Take the £92.50/MWH strike price agreed between DECC and EDF for the two new nuclear reactors at Hinkley Point. At the current market price of £52/MWH EDF would be paid £40.50/MWH by a levy on our bills. If the price came down to the German level of £44/MWH, the compensation to EDF would be £48.50/MWH. As for offshore wind, with its strike price of £140/MWH, the costs will be astronomical.
Finally, there is the question of shale gas: how much there is, how much is recoverable, how much it will cost — and will ingrained British nimbyism ever let proper exploration begin?
After three years of inaction, the Coalition decided to encourage, cautiously, exploratory drilling, starting in politically sensitive West Sussex. In the next year or so we can expect more drilling of the Bowland Shale in Lancashire, where two well-funded companies, Cuadrilla and Igas, have substantial concessions. Centrica, owner of British Gas, has "farmed in" to the Cuadrilla operation, paying £60 million to fund six wells.
The British Geological Survey (BGS) report into shale potential was published by DECC earlier this year after lengthy political delay. It mostly confines itself to an assessment of the Bowland-Hodder Shale, which runs across the country from the Lancashire coast to Yorkshire, Humberside and Lincolnshire, and as far south as Derby.
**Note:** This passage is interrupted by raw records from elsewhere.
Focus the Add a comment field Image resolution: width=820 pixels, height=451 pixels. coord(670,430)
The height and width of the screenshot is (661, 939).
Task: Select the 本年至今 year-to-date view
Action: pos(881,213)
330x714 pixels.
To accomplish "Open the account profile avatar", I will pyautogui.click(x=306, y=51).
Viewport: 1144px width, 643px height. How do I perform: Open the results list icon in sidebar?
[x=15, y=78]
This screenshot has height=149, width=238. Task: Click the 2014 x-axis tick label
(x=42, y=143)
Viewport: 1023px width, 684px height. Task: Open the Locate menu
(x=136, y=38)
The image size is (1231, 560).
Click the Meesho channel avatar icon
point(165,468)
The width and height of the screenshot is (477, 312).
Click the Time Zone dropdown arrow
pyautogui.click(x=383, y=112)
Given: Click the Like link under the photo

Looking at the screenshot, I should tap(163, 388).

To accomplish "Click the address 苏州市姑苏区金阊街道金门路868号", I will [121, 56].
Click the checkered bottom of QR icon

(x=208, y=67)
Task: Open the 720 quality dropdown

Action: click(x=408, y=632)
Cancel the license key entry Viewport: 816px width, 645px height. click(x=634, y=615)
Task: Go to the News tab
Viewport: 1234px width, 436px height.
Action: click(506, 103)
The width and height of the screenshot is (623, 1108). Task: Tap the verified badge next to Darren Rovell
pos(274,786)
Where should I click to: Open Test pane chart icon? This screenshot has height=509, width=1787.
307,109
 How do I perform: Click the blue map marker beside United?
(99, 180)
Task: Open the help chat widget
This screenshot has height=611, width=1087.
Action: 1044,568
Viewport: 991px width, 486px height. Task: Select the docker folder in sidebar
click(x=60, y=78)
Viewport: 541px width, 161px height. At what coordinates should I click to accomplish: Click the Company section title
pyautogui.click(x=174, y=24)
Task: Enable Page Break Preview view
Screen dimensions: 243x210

The BGS central case is that there are 264 trillion cubic feet (tcf) in place, which compares with Cuadrilla's estimate of 200 tcf in just its concession around Blackpool. At this stage, any attempt to estimate how much of this can be technically produced, let alone at an economic cost, is guesswork. However, going by American experience, a conservative estimate is that 10 per cent of gas in place can be produced economically: 20 tcf from Cuadrilla's area, or 26 tcf from the wider area considered by the BGS.
To put this into context, the North Sea has produced 85 tcf since 1970, and remaining proved reserves are 8.7 tcf. These numbers are elastic, and depend on price, fiscal regime, technology and geology. But they demonstrate that in time Britain's shale resources should prove nearly as important as the North Sea has done.